***** Data section *****
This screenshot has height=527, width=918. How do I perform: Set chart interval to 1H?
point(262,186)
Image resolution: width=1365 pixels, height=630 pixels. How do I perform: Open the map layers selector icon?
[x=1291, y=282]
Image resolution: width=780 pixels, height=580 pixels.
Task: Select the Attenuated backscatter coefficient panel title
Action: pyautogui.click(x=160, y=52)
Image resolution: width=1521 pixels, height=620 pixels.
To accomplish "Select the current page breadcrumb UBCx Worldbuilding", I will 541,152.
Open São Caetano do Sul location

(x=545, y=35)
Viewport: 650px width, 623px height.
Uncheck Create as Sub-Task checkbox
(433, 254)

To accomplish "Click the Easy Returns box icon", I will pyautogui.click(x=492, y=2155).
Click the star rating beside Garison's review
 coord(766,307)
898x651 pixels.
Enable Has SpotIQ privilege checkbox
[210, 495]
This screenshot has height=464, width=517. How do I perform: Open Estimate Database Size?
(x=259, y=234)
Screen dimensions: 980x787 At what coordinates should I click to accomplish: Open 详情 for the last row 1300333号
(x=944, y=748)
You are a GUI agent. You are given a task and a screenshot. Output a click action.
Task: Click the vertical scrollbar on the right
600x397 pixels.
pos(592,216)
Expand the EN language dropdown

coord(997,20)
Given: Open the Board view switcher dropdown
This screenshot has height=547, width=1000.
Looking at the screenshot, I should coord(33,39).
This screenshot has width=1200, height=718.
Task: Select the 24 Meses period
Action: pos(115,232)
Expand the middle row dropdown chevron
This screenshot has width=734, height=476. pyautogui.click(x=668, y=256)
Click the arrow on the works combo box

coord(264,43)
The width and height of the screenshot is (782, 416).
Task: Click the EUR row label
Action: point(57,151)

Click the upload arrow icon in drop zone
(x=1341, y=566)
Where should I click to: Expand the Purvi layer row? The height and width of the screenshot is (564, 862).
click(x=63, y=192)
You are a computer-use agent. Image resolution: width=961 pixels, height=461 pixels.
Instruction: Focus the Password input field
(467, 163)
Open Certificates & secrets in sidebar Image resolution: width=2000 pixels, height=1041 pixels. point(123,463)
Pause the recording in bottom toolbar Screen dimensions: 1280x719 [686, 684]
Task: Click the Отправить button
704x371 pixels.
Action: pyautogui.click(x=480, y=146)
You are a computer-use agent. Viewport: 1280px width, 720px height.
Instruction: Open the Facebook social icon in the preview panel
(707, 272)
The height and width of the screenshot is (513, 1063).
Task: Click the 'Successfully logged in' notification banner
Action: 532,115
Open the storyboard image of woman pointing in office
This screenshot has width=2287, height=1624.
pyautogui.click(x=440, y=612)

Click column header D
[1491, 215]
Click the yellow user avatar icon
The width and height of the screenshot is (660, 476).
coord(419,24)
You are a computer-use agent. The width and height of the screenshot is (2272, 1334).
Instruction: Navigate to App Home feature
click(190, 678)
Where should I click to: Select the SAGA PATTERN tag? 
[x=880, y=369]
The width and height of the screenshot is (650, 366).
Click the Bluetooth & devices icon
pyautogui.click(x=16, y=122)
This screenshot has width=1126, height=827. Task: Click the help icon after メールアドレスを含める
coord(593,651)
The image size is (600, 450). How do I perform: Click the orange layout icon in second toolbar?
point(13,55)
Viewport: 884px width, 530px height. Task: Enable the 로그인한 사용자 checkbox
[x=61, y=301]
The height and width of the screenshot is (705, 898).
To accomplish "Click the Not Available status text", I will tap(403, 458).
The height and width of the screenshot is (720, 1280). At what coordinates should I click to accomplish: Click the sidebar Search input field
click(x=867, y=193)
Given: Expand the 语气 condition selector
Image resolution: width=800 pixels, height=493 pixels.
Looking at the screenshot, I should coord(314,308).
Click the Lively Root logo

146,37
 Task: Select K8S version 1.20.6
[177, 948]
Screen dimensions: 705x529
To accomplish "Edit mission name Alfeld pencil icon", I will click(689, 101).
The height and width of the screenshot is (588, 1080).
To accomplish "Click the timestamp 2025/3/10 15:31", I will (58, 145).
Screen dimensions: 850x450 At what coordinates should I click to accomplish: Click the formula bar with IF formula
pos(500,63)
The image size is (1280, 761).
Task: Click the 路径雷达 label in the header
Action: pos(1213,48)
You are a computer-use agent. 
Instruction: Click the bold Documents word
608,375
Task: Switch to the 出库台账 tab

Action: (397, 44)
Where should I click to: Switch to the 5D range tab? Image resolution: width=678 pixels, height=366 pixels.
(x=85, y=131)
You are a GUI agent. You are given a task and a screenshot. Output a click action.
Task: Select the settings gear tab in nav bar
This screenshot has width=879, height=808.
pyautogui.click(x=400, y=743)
*****
### Exercise description
Every entry above needs to be duplicated exactly.

### Written answer
This screenshot has height=527, width=918. How do I perform: Set chart interval to 1H?
point(262,186)
Image resolution: width=1365 pixels, height=630 pixels. How do I perform: Open the map layers selector icon?
[x=1291, y=282]
Image resolution: width=780 pixels, height=580 pixels.
Task: Select the Attenuated backscatter coefficient panel title
Action: pyautogui.click(x=160, y=52)
Image resolution: width=1521 pixels, height=620 pixels.
To accomplish "Select the current page breadcrumb UBCx Worldbuilding", I will 541,152.
Open São Caetano do Sul location

(x=545, y=35)
Viewport: 650px width, 623px height.
Uncheck Create as Sub-Task checkbox
(433, 254)

To accomplish "Click the Easy Returns box icon", I will pyautogui.click(x=492, y=2155).
Click the star rating beside Garison's review
 coord(766,307)
898x651 pixels.
Enable Has SpotIQ privilege checkbox
[210, 495]
This screenshot has height=464, width=517. How do I perform: Open Estimate Database Size?
(x=259, y=234)
Screen dimensions: 980x787 At what coordinates should I click to accomplish: Open 详情 for the last row 1300333号
(x=944, y=748)
You are a GUI agent. You are given a task and a screenshot. Output a click action.
Task: Click the vertical scrollbar on the right
600x397 pixels.
pos(592,216)
Expand the EN language dropdown

coord(997,20)
Given: Open the Board view switcher dropdown
This screenshot has height=547, width=1000.
Looking at the screenshot, I should coord(33,39).
This screenshot has width=1200, height=718.
Task: Select the 24 Meses period
Action: pos(115,232)
Expand the middle row dropdown chevron
This screenshot has width=734, height=476. pyautogui.click(x=668, y=256)
Click the arrow on the works combo box

coord(264,43)
The width and height of the screenshot is (782, 416).
Task: Click the EUR row label
Action: point(57,151)

Click the upload arrow icon in drop zone
(x=1341, y=566)
Where should I click to: Expand the Purvi layer row? The height and width of the screenshot is (564, 862).
click(x=63, y=192)
You are a computer-use agent. Image resolution: width=961 pixels, height=461 pixels.
Instruction: Focus the Password input field
(467, 163)
Open Certificates & secrets in sidebar Image resolution: width=2000 pixels, height=1041 pixels. point(123,463)
Pause the recording in bottom toolbar Screen dimensions: 1280x719 [686, 684]
Task: Click the Отправить button
704x371 pixels.
Action: pyautogui.click(x=480, y=146)
You are a computer-use agent. Viewport: 1280px width, 720px height.
Instruction: Open the Facebook social icon in the preview panel
(707, 272)
The height and width of the screenshot is (513, 1063).
Task: Click the 'Successfully logged in' notification banner
Action: 532,115
Open the storyboard image of woman pointing in office
This screenshot has width=2287, height=1624.
pyautogui.click(x=440, y=612)

Click column header D
[1491, 215]
Click the yellow user avatar icon
The width and height of the screenshot is (660, 476).
coord(419,24)
You are a computer-use agent. The width and height of the screenshot is (2272, 1334).
Instruction: Navigate to App Home feature
click(190, 678)
Where should I click to: Select the SAGA PATTERN tag? 
[x=880, y=369]
The width and height of the screenshot is (650, 366).
Click the Bluetooth & devices icon
pyautogui.click(x=16, y=122)
This screenshot has width=1126, height=827. Task: Click the help icon after メールアドレスを含める
coord(593,651)
The image size is (600, 450). How do I perform: Click the orange layout icon in second toolbar?
point(13,55)
Viewport: 884px width, 530px height. Task: Enable the 로그인한 사용자 checkbox
[x=61, y=301]
The height and width of the screenshot is (705, 898).
To accomplish "Click the Not Available status text", I will tap(403, 458).
The height and width of the screenshot is (720, 1280). At what coordinates should I click to accomplish: Click the sidebar Search input field
click(x=867, y=193)
Given: Expand the 语气 condition selector
Image resolution: width=800 pixels, height=493 pixels.
Looking at the screenshot, I should coord(314,308).
Click the Lively Root logo

146,37
 Task: Select K8S version 1.20.6
[177, 948]
Screen dimensions: 705x529
To accomplish "Edit mission name Alfeld pencil icon", I will click(689, 101).
The height and width of the screenshot is (588, 1080).
To accomplish "Click the timestamp 2025/3/10 15:31", I will (58, 145).
Screen dimensions: 850x450 At what coordinates should I click to accomplish: Click the formula bar with IF formula
pos(500,63)
The image size is (1280, 761).
Task: Click the 路径雷达 label in the header
Action: pos(1213,48)
You are a computer-use agent. 
Instruction: Click the bold Documents word
608,375
Task: Switch to the 出库台账 tab

Action: (397, 44)
Where should I click to: Switch to the 5D range tab? Image resolution: width=678 pixels, height=366 pixels.
(x=85, y=131)
You are a GUI agent. You are given a task and a screenshot. Output a click action.
Task: Select the settings gear tab in nav bar
This screenshot has width=879, height=808.
pyautogui.click(x=400, y=743)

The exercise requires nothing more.